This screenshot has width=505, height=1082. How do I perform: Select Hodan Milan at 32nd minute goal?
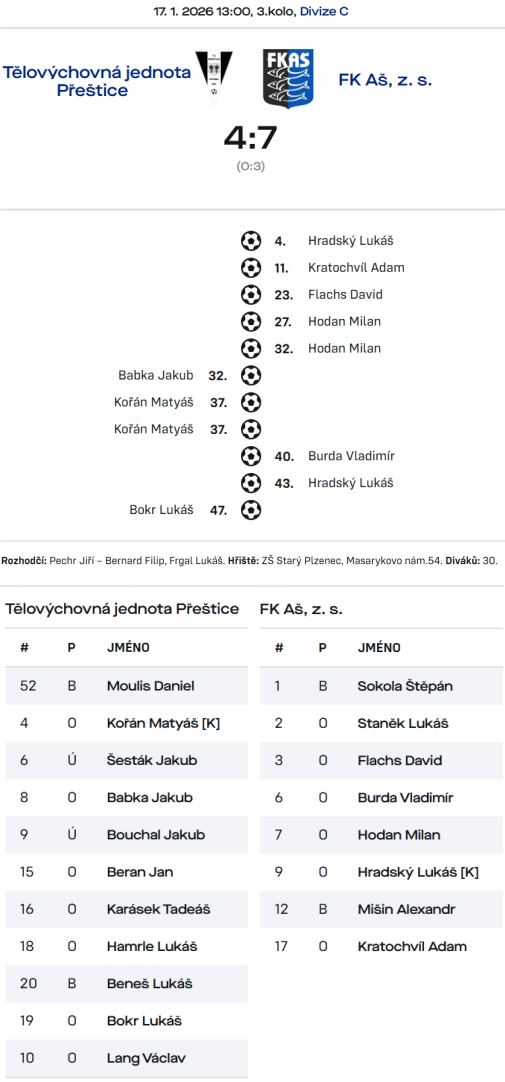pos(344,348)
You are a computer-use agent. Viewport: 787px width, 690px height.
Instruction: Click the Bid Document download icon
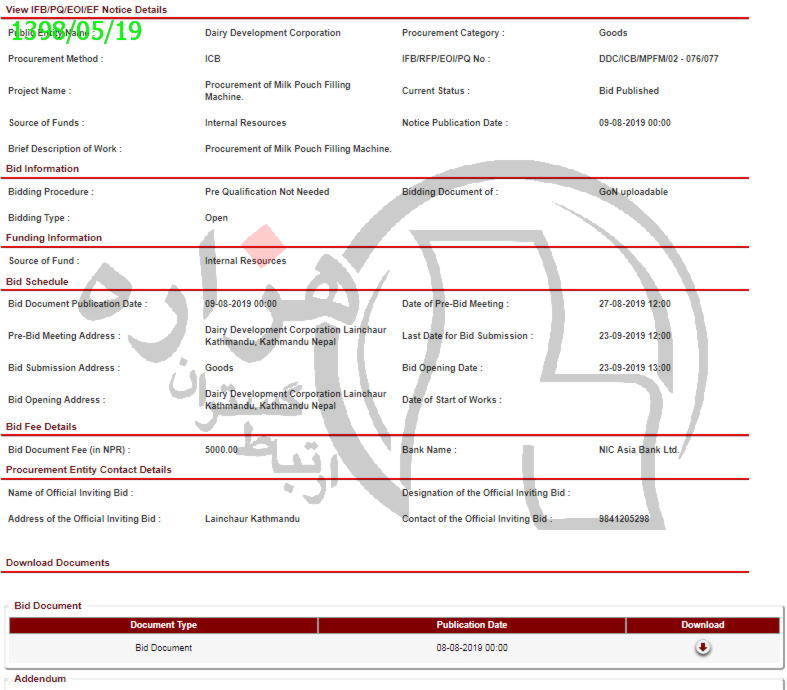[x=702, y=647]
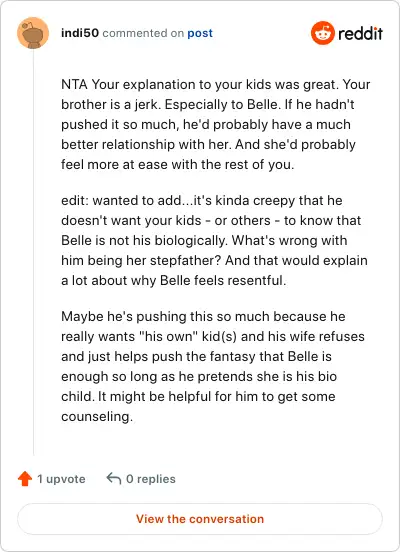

### Aim of the exercise
Can you rewrite all of the records above with "download icon" changed to "download button" and nothing else altered, leaving the pictures out?

### Answer to this problem
This screenshot has width=505, height=1082. How do I perform: Select Hodan Milan at 32nd minute goal?
pos(344,348)
You are a computer-use agent. Viewport: 787px width, 690px height.
Instruction: Click the Bid Document download button
[x=702, y=647]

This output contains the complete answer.